### TASK TO COMPLETE:
Each of the following records is to be output exactly.

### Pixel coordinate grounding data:
.....

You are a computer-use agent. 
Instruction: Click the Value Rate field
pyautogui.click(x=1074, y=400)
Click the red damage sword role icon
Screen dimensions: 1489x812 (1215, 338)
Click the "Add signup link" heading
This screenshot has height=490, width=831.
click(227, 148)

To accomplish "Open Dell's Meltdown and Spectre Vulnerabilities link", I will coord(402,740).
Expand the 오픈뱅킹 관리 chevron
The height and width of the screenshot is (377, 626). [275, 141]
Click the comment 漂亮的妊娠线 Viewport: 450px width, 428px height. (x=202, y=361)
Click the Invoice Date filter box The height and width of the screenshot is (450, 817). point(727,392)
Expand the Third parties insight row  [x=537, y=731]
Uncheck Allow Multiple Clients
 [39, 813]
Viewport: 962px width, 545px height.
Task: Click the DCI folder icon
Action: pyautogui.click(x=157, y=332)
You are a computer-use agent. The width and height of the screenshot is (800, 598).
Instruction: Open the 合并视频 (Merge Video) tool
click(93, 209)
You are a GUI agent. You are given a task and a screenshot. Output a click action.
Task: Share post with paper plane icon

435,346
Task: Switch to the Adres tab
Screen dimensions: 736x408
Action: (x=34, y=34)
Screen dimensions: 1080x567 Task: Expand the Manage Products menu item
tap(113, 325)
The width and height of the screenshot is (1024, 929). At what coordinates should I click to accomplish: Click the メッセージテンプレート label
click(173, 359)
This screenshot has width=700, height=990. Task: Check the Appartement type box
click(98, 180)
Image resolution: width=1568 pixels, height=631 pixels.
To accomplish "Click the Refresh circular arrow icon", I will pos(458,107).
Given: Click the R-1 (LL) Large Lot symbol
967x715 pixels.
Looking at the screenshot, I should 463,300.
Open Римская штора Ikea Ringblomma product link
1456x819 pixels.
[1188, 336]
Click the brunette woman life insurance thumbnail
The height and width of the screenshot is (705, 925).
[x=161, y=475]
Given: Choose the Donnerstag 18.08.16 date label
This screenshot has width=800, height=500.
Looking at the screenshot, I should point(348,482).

.....

### RESULT FOR THIS TASK:
You are a computer-use agent. 
Instruction: Click the Value Rate field
pyautogui.click(x=1074, y=400)
Click the red damage sword role icon
Screen dimensions: 1489x812 (1215, 338)
Click the "Add signup link" heading
This screenshot has height=490, width=831.
click(227, 148)

To accomplish "Open Dell's Meltdown and Spectre Vulnerabilities link", I will coord(402,740).
Expand the 오픈뱅킹 관리 chevron
The height and width of the screenshot is (377, 626). [275, 141]
Click the comment 漂亮的妊娠线 Viewport: 450px width, 428px height. (x=202, y=361)
Click the Invoice Date filter box The height and width of the screenshot is (450, 817). point(727,392)
Expand the Third parties insight row  [x=537, y=731]
Uncheck Allow Multiple Clients
 [39, 813]
Viewport: 962px width, 545px height.
Task: Click the DCI folder icon
Action: pyautogui.click(x=157, y=332)
You are a computer-use agent. The width and height of the screenshot is (800, 598).
Instruction: Open the 合并视频 (Merge Video) tool
click(93, 209)
You are a GUI agent. You are given a task and a screenshot. Output a click action.
Task: Share post with paper plane icon

435,346
Task: Switch to the Adres tab
Screen dimensions: 736x408
Action: (x=34, y=34)
Screen dimensions: 1080x567 Task: Expand the Manage Products menu item
tap(113, 325)
The width and height of the screenshot is (1024, 929). At what coordinates should I click to accomplish: Click the メッセージテンプレート label
click(173, 359)
This screenshot has width=700, height=990. Task: Check the Appartement type box
click(98, 180)
Image resolution: width=1568 pixels, height=631 pixels.
To accomplish "Click the Refresh circular arrow icon", I will pos(458,107).
Given: Click the R-1 (LL) Large Lot symbol
967x715 pixels.
Looking at the screenshot, I should 463,300.
Open Римская штора Ikea Ringblomma product link
1456x819 pixels.
[1188, 336]
Click the brunette woman life insurance thumbnail
The height and width of the screenshot is (705, 925).
[x=161, y=475]
Given: Choose the Donnerstag 18.08.16 date label
This screenshot has width=800, height=500.
Looking at the screenshot, I should point(348,482).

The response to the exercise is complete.